The business of the colony progressed admirably after this. A large house was erected, with a central hall and numerous sleeping-rooms or closets off it, where all the chief people dwelt together, and a number of the men messed daily. Grass was found in abundance, and a large quantity of this was cut and stacked for winter use, although there was good reason to believe that the winter would be so mild that the cattle might be left out to forage for themselves. Salmon were also caught in great numbers, not only in Little River but in the main stream, and in the lake at their very doors. What they did not consume was dried, smoked, and stored. Besides this, a large quantity of fine timber was felled, squared, cut into lengths, and made suitable for exportation. Eggs were found on the islands offshore, and feathers collected, so that early in the summer they had more than enough wherewith to load the ship. Among other discoveries they found grain growing wild.
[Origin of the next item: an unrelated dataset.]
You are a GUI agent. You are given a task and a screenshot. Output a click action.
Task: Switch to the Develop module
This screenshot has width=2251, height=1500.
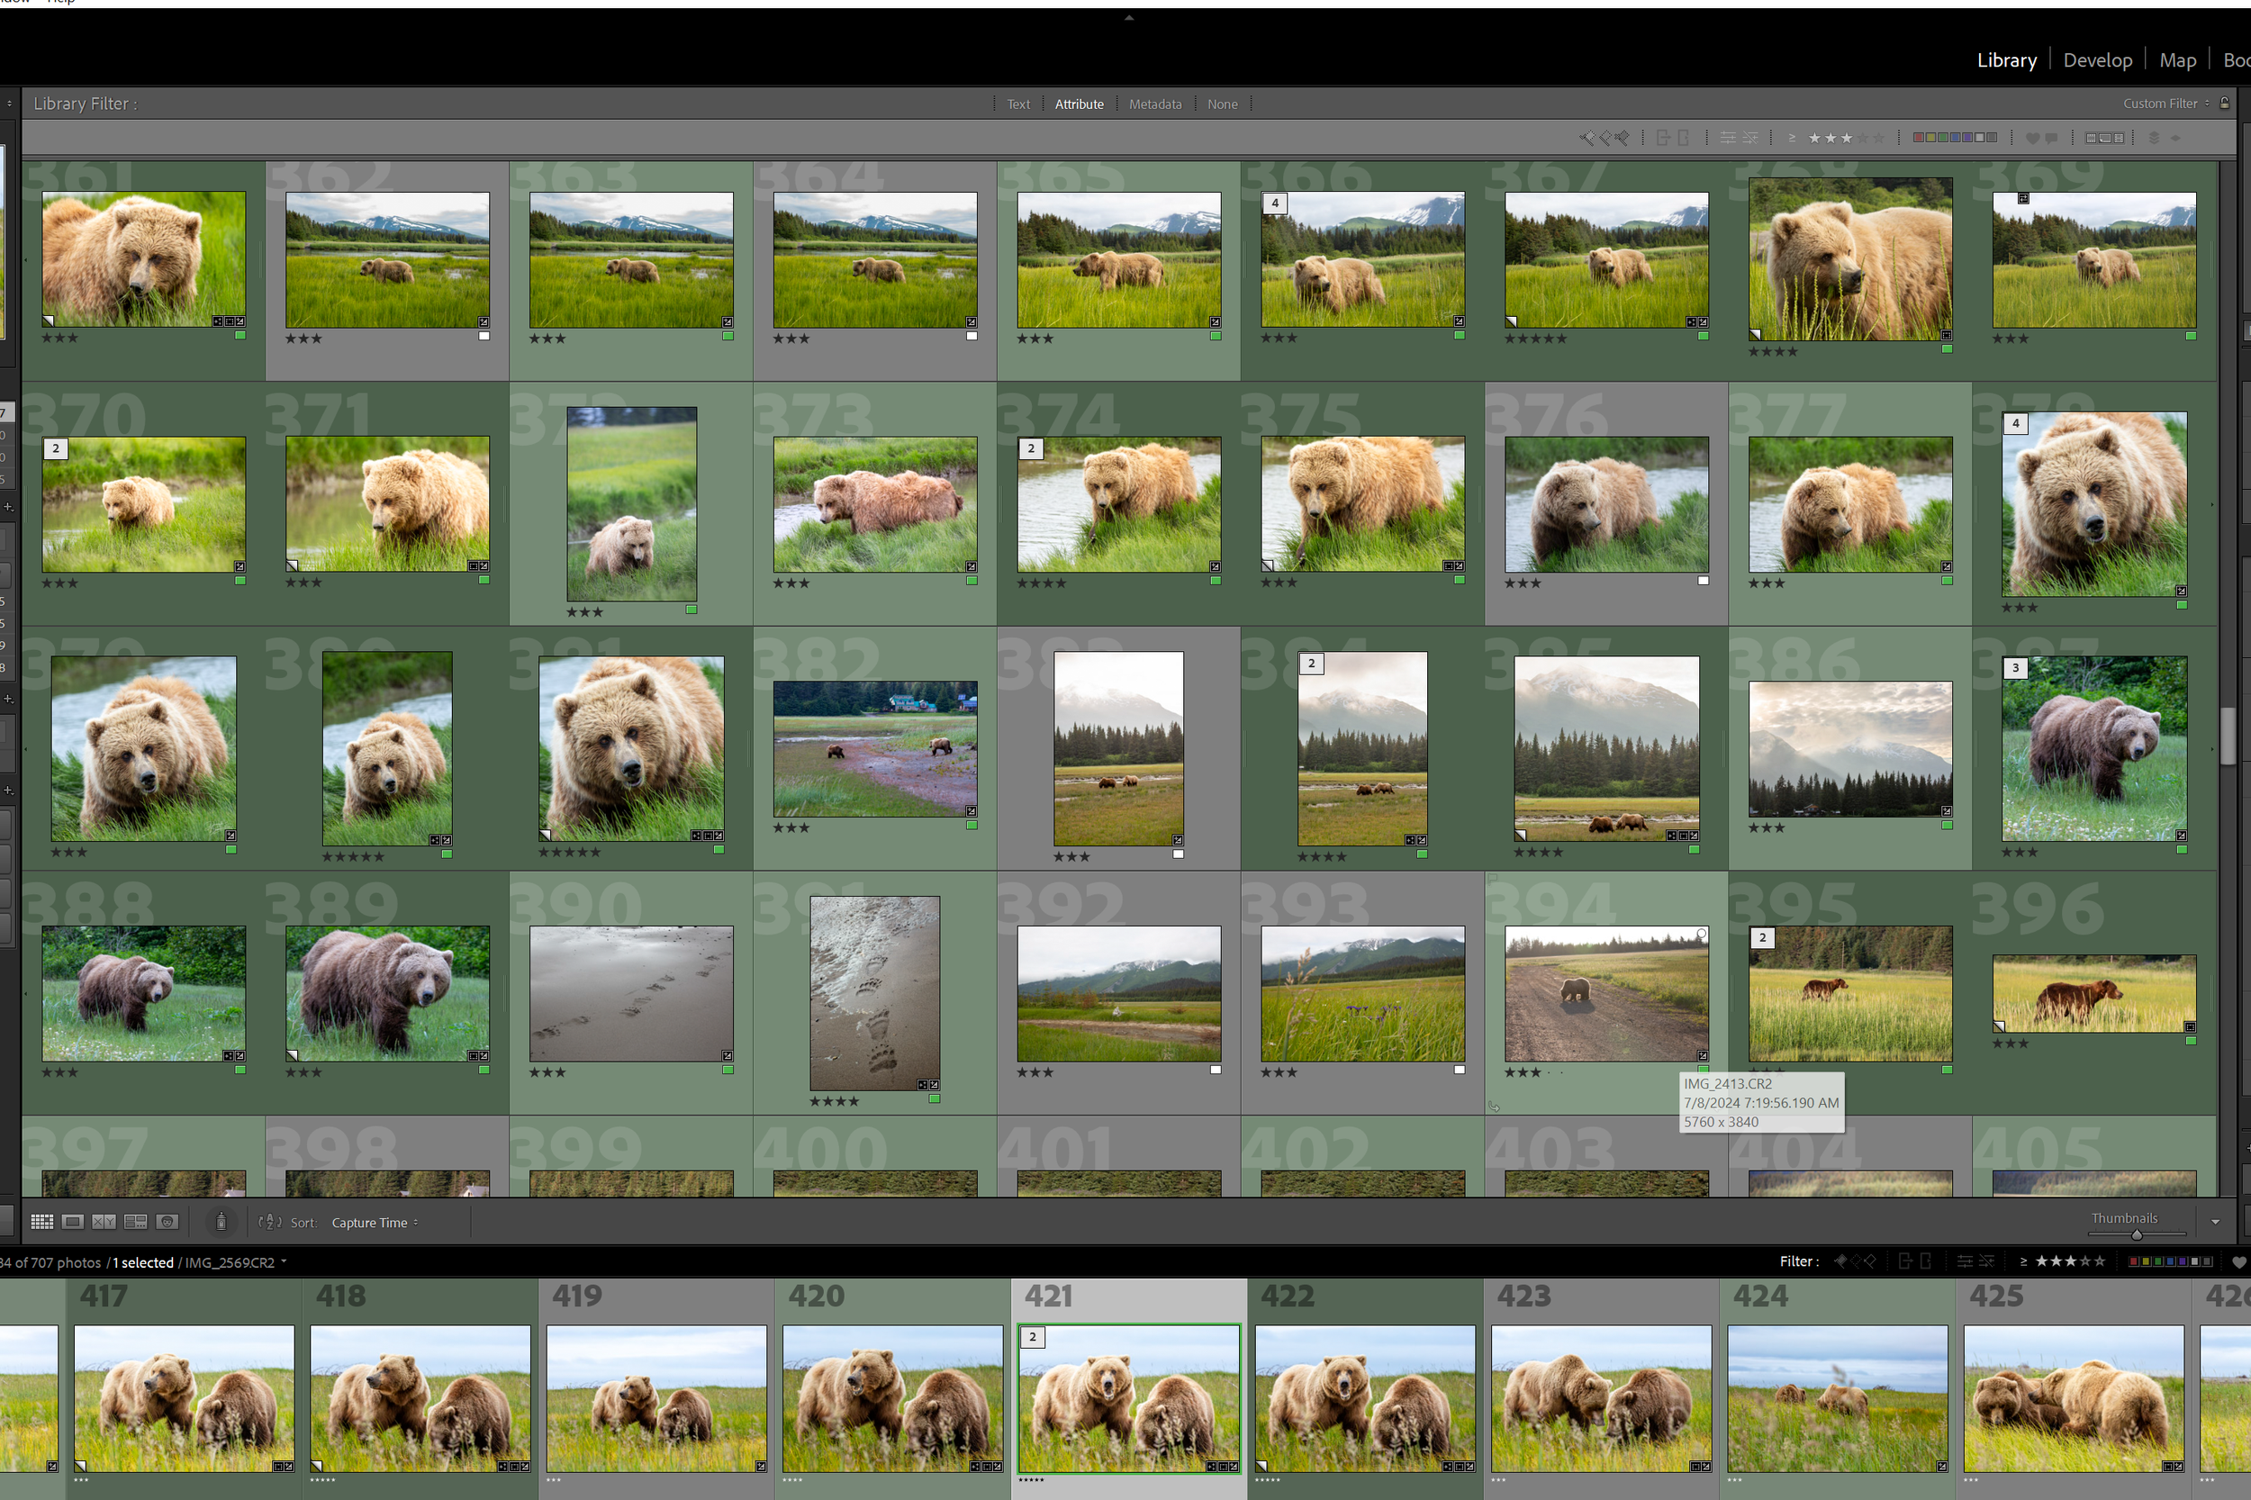click(2097, 59)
The Saga-writers have called it wheat, but it is open to question whether it was not wild rice, of which large quantities grow in the uninhabited parts of America at the present time. They also found a beautiful kind of wood, called massurwood, of which samples were sent to Greenland and Norway; but what this wood really was we cannot tell.
 
Meanwhile an extensive traffic in valuable furs was commenced with the natives, who were more than satisfied with the scraps of bright cloth, beads, and other trifling ornaments they received in exchange for them. Some of the natives wanted to purchase weapons with their furs, but Karlsefin would not allow this. At first the Norsemen gave their cloth and other wares in exchange with liberal hand, cutting the bright cloth into stripes of three or four inches in breadth; but they soon found that at this rate their supplies would become exhausted too early in the year. They therefore reduced their prices, and began to give stripes of cloth only two inches in width, and at last reduced the measure to one inch, for furs that had previously fetched four. But the unsophisticated natives were quite content with the change, and appeared to enjoy nothing so much as to twist these stripes of cloth into their long black hair.
 
One day Karlsefin said to Gudrid that he had a new plan in his head.
 
“What is that?” said she.
 
“I think that our goods are going away too fast, so I mean to try if these Skraelingers will give their furs for dairy produce. We have a good deal of that, and can spare some.”
 
“I don’t know how Astrid will like that,” she said, laughing. “You know she has charge of the dairy, and is very proud of it.”